Mi faccio avanti, senza chiedere permesso, dato che è casa mia e preso da una stanchezza assurda, mi butto sul divano, inspirando il profumo di casa.
-Bentornato Ash- annuncia lei, chiudendo la porta, piano, parlando a voce bassa.
-Grazie- mi limito a rispondere, mentre Indie si appoggia con il muso sulla mia pancia, in attesa delle mie carezze.
-Vuoi... qualcosa da bere?- chiede titubante e scuoto il capo: l'unica cosa che vorrei è che lei sparisse e se ne andasse, ma June mi ucciderebbe se lo facessi, quindi cerchiamo di respirare, o la faccio volare fuori dalla finestra.
Si siede anche lei sul divano, distante da me.
-Cavoli, sei stato via più di un anno da casa! Come mai questo tour è così lungo?- cara Sue, il tuo tentativo di fare conversazione rasenta il ridicolo.
-Non abbiamo avuto solo il tour... siamo partiti prima anche per cominciare l'album: il tour è iniziato a settembre, poi a dicembre abbiamo avuto quasi tutto il mese libero, anche maggio e giugno sono stati così- spiego a grandi linee.
-Ma perché non siete tornati?- insiste, vorrei tanto risponderle di farsi gli affari suoi.
-Perché ti ho detto, avevamo l'album, poi tutto un casino... tornare non era la scelta migliore, sono venuti i nostri genitori da noi, penso tu lo sappia- la guardo.

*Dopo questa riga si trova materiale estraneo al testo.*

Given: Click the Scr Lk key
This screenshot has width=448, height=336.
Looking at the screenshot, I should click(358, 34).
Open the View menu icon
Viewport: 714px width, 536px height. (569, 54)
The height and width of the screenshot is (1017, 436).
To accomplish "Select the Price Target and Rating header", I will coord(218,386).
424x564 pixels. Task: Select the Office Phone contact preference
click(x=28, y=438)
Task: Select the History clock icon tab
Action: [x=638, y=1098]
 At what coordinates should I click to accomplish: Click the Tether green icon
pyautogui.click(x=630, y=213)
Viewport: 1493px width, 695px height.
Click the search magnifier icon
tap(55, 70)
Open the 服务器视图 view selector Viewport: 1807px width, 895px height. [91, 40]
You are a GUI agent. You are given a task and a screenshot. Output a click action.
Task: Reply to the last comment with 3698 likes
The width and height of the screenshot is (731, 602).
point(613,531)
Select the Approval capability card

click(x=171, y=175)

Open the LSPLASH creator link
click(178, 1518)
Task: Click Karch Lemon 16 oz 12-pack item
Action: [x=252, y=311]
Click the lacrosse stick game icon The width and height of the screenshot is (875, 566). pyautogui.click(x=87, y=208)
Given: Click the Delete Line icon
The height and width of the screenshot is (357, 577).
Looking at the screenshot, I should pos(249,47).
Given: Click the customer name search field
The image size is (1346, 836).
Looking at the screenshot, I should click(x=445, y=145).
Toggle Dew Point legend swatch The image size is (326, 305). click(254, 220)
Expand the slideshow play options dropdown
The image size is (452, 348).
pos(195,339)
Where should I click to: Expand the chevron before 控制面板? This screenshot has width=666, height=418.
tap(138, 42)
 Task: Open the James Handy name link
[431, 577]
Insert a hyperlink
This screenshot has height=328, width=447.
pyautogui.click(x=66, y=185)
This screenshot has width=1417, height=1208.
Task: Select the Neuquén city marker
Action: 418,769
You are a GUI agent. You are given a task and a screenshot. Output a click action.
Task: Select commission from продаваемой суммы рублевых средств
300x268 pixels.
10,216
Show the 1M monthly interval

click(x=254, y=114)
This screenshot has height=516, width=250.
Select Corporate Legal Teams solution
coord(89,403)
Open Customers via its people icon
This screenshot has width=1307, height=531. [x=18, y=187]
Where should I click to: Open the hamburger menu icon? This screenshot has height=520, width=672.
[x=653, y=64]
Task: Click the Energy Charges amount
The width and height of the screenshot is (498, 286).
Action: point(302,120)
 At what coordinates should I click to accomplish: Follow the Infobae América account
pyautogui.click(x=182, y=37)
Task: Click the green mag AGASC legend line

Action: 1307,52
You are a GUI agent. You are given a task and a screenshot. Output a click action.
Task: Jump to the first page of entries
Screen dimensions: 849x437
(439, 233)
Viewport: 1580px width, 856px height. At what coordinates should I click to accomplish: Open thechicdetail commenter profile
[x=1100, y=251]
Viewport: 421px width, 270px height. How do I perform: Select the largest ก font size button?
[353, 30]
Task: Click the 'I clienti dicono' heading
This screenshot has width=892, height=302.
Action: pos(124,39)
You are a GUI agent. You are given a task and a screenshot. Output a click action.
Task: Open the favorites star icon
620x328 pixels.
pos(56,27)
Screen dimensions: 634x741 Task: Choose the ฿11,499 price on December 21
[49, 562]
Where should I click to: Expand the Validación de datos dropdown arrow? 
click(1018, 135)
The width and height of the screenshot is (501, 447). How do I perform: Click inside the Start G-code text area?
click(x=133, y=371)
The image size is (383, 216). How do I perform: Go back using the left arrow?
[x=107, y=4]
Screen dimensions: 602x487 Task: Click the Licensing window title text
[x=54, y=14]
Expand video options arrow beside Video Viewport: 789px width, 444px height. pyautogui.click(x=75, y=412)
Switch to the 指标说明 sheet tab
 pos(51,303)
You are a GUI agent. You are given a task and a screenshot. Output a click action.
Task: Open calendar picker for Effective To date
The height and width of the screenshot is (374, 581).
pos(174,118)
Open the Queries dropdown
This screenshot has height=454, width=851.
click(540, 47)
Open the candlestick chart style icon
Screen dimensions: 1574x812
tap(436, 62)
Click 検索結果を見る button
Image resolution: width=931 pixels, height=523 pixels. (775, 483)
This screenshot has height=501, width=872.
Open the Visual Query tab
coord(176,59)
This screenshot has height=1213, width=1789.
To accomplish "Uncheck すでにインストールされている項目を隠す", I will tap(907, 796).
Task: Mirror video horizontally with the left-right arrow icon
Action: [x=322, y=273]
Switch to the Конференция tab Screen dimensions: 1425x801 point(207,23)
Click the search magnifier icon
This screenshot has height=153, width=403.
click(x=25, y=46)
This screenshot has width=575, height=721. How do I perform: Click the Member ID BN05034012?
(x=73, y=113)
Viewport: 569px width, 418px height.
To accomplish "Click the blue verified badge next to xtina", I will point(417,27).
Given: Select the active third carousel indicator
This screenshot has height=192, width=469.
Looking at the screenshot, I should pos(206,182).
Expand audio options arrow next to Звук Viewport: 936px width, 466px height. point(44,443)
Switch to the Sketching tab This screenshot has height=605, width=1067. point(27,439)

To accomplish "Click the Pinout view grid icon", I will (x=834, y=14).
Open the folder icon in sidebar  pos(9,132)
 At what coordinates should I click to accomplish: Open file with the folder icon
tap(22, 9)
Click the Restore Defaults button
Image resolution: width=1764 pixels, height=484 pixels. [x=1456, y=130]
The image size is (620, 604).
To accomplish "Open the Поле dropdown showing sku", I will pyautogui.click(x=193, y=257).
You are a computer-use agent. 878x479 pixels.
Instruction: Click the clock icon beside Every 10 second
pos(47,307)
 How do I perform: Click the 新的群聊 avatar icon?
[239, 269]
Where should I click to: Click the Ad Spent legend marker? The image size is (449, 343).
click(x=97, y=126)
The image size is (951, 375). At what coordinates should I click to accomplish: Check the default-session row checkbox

-Sì, quei giorni eravamo io, June, Harry e la piccola... tuo fratello voleva la mamma, povero piccolo- racconta con voce quasi triste.
-Poi con il casino "June e Luke", tornare era l'ultimo dei nostri pensieri- ammetto: Luke non l'ha mai ammesso, ma tornare significava stare male, ed era lui il primo a dire di restare, di non andare a casa, nonostante il mese vuoto e libero.
-Ora lui sa... della bambina?- chiede incerta, io annuisco.
-Sì, infatti non capisco perché hai detto quella balla. È tornato per questo, non serviva mentire- quasi la rimprovero.
-Meglio che la veda insieme a June, credo che lei voglia così- si spiega e un pianto interrompe la nostra imbarazzante discussione.
Sue si alza di scatto, corre al piano di sopra.
Curioso come non mai, mi alzo anche io: non ho mai visto mia nipote, se non in Skype, voglio vederla davvero, vorrei prenderla in braccio.
Arrivo al piano di sopra, seguo la voce di Sue che intona una canzone, come per calmare la bambina: sono in camera di June.
La canzone che sta cantando la riconosco, è una nostra canzone, che suoniamo ad ogni concerto, è "Beside You" e sembra calmare l'animo inquieto della piccola; mi avvicino ancora, e finalmente, davanti ai miei occhi, scorgo quel visino, quel nasino piccolo, quei capelli biondi, quegli occhi blu che ancora lacrimano un po', il ciuccio in bocca, avvolta da una coperta: la mia nipotina, la mia Lune.
Sue si volta verso di me, gli occhi blu della piccola mi fissano interrogativi: non posso far altro che sorriderle, accarezzarle la mano che stringe a pugno e notare un sorriso dolce sul viso di Sue, che la tiene stretta tra le sue braccia.
-Saluta lo Zio Ash, Lune. Non piangere dai- la incita e la bambina non emette un suono.
-Vuoi prenderla tu?- mi chiede e io irrigidisco, arrossendo violentemente, annuendo appena.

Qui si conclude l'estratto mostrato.